Quilacio seconded this, adding more succinctly the “need to go beyond only the popular approaches to instead put into place those that truly work.” On this end, he advocates the “funding of ‘right’ advocates, not opportunists who are benefiting from the HIV cause. Reaching out to grassroots communities that continue to be neglected by ‘popular’ campaigns that may generate lots of media mileage and funding but are actually very limited. Inclusion of responses to the needs identified by PLHIVs themselves, such as psychosocial support, legal counsel (particularly for those who are discriminated against), and others.”
For Quilacio, “solving problems is always possible.
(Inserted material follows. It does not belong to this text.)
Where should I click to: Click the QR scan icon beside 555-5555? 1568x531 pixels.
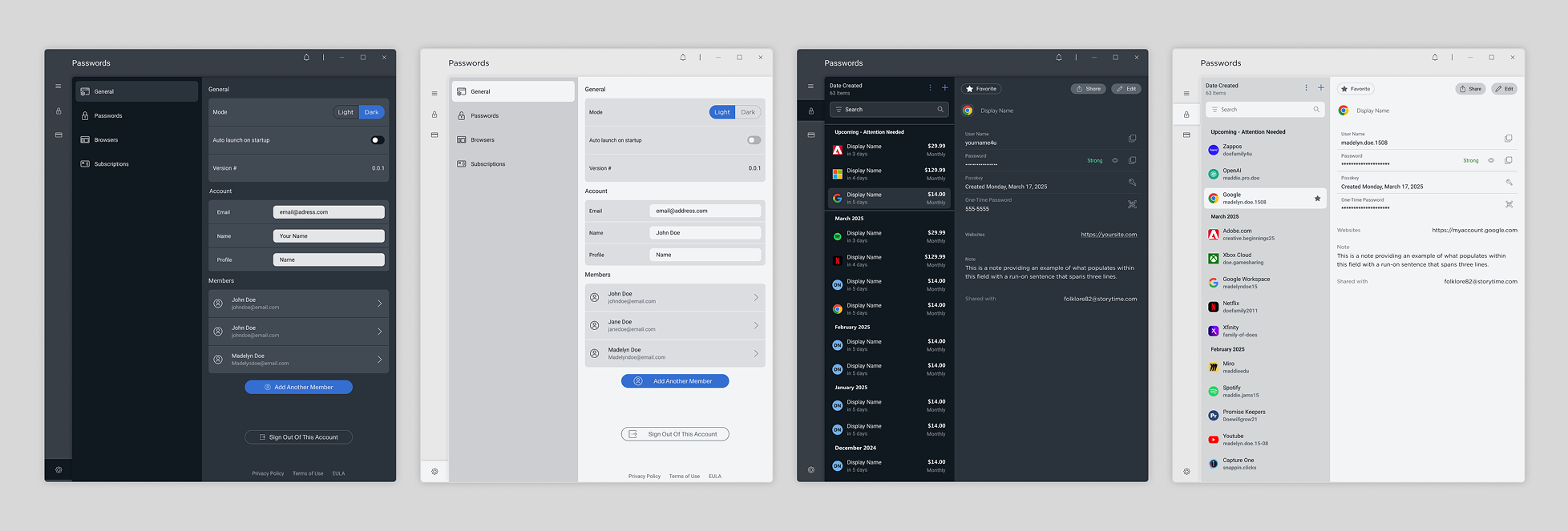[1132, 205]
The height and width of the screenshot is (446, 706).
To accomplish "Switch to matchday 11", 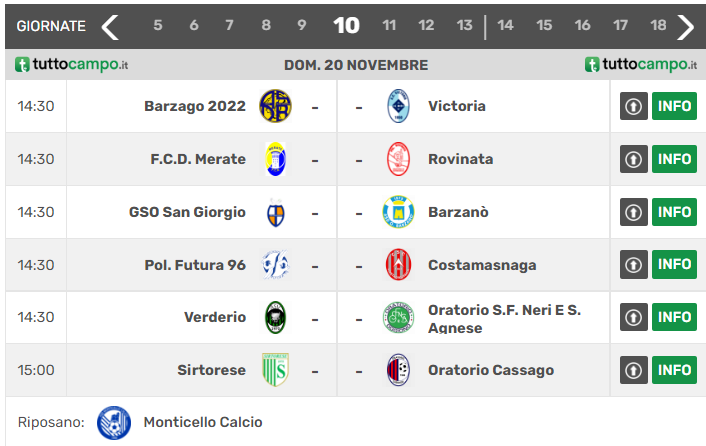I will [390, 26].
But we can’t just keep talking about solving this issue, yet fail to actually deliver the solutions.”
Bisdak Pride Inc.’s Doron is similarly advocating for prompt reconsideration of efforts. “We should reexamine and reevaluate our national HIV response if it is still relevant,” he said, stressing that “now having 30 cases per day cases means that we need to work more since the data suggest an alarming trend that has, in fact, been going on for years now.”
More specifically for Doron, “the national HIV response should be recalibrated to include various groups, sectors and areas.”
MOCAN’s Estoque hopes for “bigger participation of so many neglected sectors – e.g. religious sector to come up with a ‘genuine Christian response’ in solving the HIV epidemic.” Similarly, she hopes for government to have “ngipin (contextually: political will and will power)” when implementing HIV-related programs – e.g. local AIDS ordinances should be properly implemented, AIDS Councils should be made active, and the Department of Health should go beyond media savvy. “Hindi na sapat ang mga pa-konswelo lang (Consolation efforts no longer suffice),” Estoque ended.